- _Set problem_
Retype, without any changes, the lines of the material from the line with "Viewport: 690px width, 511px height." up to and including the line with "click(x=1427, y=83)".

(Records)

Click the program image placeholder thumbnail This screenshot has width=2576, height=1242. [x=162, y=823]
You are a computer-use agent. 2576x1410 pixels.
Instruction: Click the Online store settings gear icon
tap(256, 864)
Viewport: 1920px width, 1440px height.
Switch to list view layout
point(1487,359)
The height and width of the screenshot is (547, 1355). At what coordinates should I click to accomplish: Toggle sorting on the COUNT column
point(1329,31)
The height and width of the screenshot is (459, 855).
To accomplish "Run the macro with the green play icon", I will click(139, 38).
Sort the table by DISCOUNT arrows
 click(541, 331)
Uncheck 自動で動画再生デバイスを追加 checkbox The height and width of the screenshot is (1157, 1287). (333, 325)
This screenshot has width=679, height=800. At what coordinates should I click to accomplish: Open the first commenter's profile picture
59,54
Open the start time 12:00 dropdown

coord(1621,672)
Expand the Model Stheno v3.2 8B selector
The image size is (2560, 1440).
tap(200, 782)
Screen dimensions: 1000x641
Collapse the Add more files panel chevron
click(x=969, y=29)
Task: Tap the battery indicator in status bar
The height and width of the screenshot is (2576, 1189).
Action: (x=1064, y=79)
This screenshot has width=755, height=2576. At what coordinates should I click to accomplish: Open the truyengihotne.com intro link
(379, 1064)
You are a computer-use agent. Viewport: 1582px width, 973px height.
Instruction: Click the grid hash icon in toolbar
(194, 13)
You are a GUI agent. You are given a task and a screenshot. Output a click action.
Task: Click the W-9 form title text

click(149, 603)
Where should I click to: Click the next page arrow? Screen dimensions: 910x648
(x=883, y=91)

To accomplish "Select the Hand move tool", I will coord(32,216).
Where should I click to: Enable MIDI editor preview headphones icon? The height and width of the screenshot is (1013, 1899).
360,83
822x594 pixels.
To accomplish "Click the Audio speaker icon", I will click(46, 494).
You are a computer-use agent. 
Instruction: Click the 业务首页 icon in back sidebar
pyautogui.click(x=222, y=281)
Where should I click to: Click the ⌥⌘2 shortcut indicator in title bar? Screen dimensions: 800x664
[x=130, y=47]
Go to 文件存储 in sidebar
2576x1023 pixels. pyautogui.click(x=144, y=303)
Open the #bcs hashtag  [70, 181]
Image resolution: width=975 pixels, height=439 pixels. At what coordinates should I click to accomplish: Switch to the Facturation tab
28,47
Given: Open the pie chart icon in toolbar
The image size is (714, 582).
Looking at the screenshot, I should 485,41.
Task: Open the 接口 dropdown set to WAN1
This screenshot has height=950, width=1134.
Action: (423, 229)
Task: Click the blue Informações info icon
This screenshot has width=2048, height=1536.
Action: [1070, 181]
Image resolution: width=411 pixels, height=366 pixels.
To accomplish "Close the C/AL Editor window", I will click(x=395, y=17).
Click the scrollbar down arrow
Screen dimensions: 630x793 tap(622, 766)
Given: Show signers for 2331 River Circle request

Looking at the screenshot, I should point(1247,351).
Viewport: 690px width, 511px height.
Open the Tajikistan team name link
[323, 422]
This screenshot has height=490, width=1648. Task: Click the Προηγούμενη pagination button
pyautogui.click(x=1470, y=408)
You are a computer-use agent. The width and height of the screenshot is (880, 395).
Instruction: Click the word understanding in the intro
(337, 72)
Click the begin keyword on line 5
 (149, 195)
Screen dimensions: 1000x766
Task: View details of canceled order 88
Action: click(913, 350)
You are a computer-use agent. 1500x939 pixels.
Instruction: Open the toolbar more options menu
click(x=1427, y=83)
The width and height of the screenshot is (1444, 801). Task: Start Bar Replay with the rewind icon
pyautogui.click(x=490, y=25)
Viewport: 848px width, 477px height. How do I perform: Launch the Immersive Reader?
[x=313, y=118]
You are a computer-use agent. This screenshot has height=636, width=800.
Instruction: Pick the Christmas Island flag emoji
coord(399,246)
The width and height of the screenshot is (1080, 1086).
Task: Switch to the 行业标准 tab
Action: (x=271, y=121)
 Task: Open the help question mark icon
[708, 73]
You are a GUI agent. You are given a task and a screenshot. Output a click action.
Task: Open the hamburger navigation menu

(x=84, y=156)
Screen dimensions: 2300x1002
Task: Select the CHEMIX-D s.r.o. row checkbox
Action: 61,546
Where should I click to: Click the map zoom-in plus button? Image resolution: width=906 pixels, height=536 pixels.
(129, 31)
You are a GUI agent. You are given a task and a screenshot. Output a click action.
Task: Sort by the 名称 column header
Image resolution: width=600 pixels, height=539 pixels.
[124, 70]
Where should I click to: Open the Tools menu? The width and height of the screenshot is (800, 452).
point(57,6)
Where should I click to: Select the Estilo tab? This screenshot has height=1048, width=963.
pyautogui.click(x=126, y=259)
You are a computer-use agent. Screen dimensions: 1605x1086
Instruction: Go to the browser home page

- _Completed task_
Viewport: 690px width, 511px height.
Open the Tajikistan team name link
[323, 422]
This screenshot has height=490, width=1648. Task: Click the Προηγούμενη pagination button
pyautogui.click(x=1470, y=408)
You are a computer-use agent. The width and height of the screenshot is (880, 395).
Instruction: Click the word understanding in the intro
(337, 72)
Click the begin keyword on line 5
 (149, 195)
Screen dimensions: 1000x766
Task: View details of canceled order 88
Action: click(913, 350)
You are a computer-use agent. 1500x939 pixels.
Instruction: Open the toolbar more options menu
click(x=1427, y=83)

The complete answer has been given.